Which isn't to excuse or minimize our many ethical lapses and atrocities with regard to animals. But, well, we could be much, much worse than we are.

"uh"

Yeah, tautology alert!
posted by Ivan Fyodorovich at 6:27 PM on May 20, 2014 [11 favorites]


Because pets or meat.
posted by klangklangston at 6:59 PM on May 20, 2014


The questions you ask are obviously no less important than the way you find answers, and questions that ask why should be considered very carefully to avoid making assumptions that bias the investigative logic or multiply entities needlessly. I'm not sure this question clears that bar.
posted by clockzero at 8:38 PM on May 20, 2014


Man lives on nature – means that nature is his body, with which he must remain in continuous interchange if he is not to die. That man’s physical and spiritual life is linked to nature means simply that nature is linked to itself, for man is a part of nature.--Marx
posted by No Robots at 8:40 PM on May 20, 2014 [1 favorite]


The force that through the green fuse drives the flower

Drives my green age; that blasts the roots of trees

Is my destroyer.

And I am dumb to tell the crooked rose

My youth is bent by the same wintry fever.



The force that drives the water through the rocks

Drives my red blood; that dries the mouthing streams

Turns mine to wax.

And I am dumb to mouth unto my veins

How at the mountain spring the same mouth sucks.



The hand that whirls the water in the pool

Stirs the quicksand; that ropes the blowing wind

Hauls my shroud sail.

And I am dumb to tell the hanging man

How of my clay is made the hangman’s lime.



The lips of time leech to the fountain head;

Love drips and gathers, but the fallen blood

Shall calm her sores.

And I am dumb to tell a weather’s wind

How time has ticked a heaven round the stars.

And I am dumb to tell the lover’s tomb

How at my sheet goes the same crooked worm.

Dylan Thomas
posted by islander at 8:41 PM on May 20, 2014 [5 favorites]


Because people who need, people, are the luckiest people.
posted by The 10th Regiment of Foot at 7:20 AM on May 21, 2014


Because pets or meat.

I was thinking in terms of deep human history, animals are either gods or lunch -- or both.
posted by aught at 8:33 AM on May 21, 2014 [1 favorite]


aught, we have rather strong evidence now that both cats and dogs have been semi-domesticated since naked apes first started clothing themselves (more or less, give or take), so I'd add "tools" to their list of uses.

Cute doggy needing a belly scritch/fluffy kitty purring (= pet) came along later, one presumes.
posted by IAmBroom at 2:37 PM on May 21, 2014


And yet the native peoples of North America and elsewhere saw (see) animals as our four-legged brothers and sisters.
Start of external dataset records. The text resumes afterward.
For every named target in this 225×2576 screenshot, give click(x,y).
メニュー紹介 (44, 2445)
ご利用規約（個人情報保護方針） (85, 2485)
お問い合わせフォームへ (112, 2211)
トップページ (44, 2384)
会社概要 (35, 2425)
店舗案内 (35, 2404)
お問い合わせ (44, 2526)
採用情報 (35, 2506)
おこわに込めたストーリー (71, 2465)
I don't think they were sentimental about them, because they were also food providers, but people did have a lot of respect for the other creatures with which we share the planet. Since, in evolutionary terms animals are our cousins, we've had to do a lot of rationalization to be able to treat animals the way we do.
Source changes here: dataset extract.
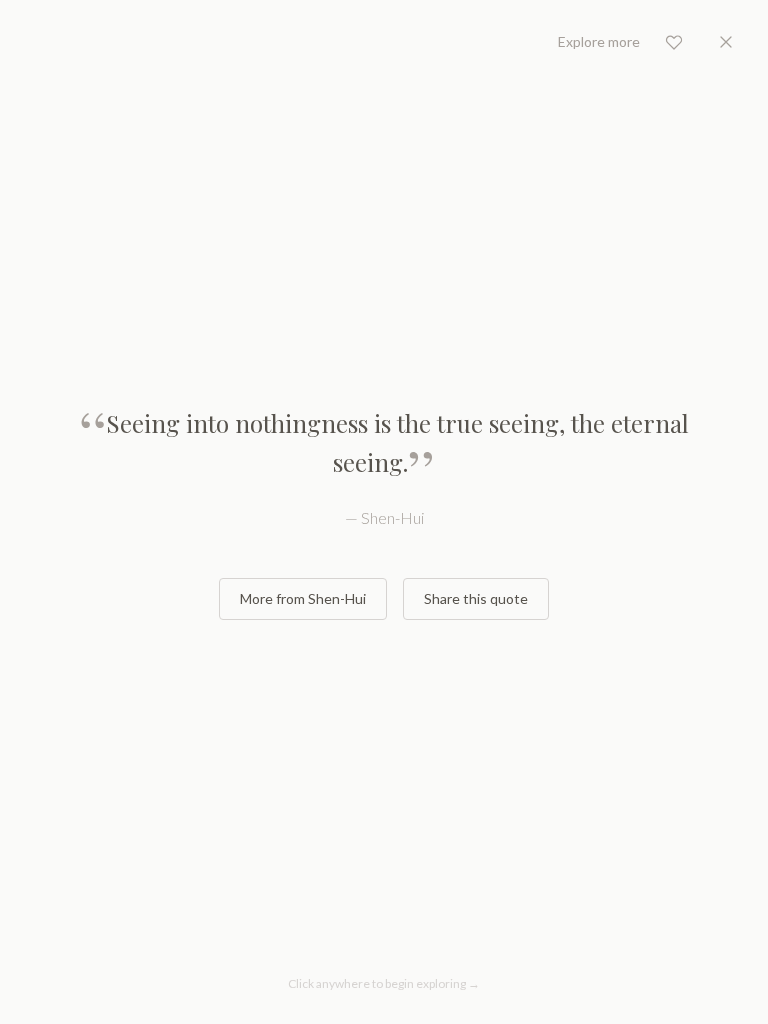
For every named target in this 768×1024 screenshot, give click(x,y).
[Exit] (726, 42)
(I'm not an animal rights misanthrope, but maybe it's time? I heard this interview with Canadian animal rights lawyer/activist Lesli Bisgould (ff to 27:48), and I found her very persuasive.)
posted by sneebler at 7:19 PM on May 21, 2014 [2 favorites]


aught, we have rather strong evidence now that both cats and dogs

Well sure, but I was thinking more about the things you see painted on the walls of paleolithic caves than pets.

And yet the native peoples of North America and elsewhere saw (see) animals as our four-legged brothers and sisters. I don't think they were sentimental about them, because they were also food providers, but people did have a lot of respect for the other creatures with which we share the planet.

Sites like the one I linked to above suggest to me that early Europeans had a similar attitudes toward bear, lions, tigers, auroch, and rhinos that lived near them 30-50k yrs ago.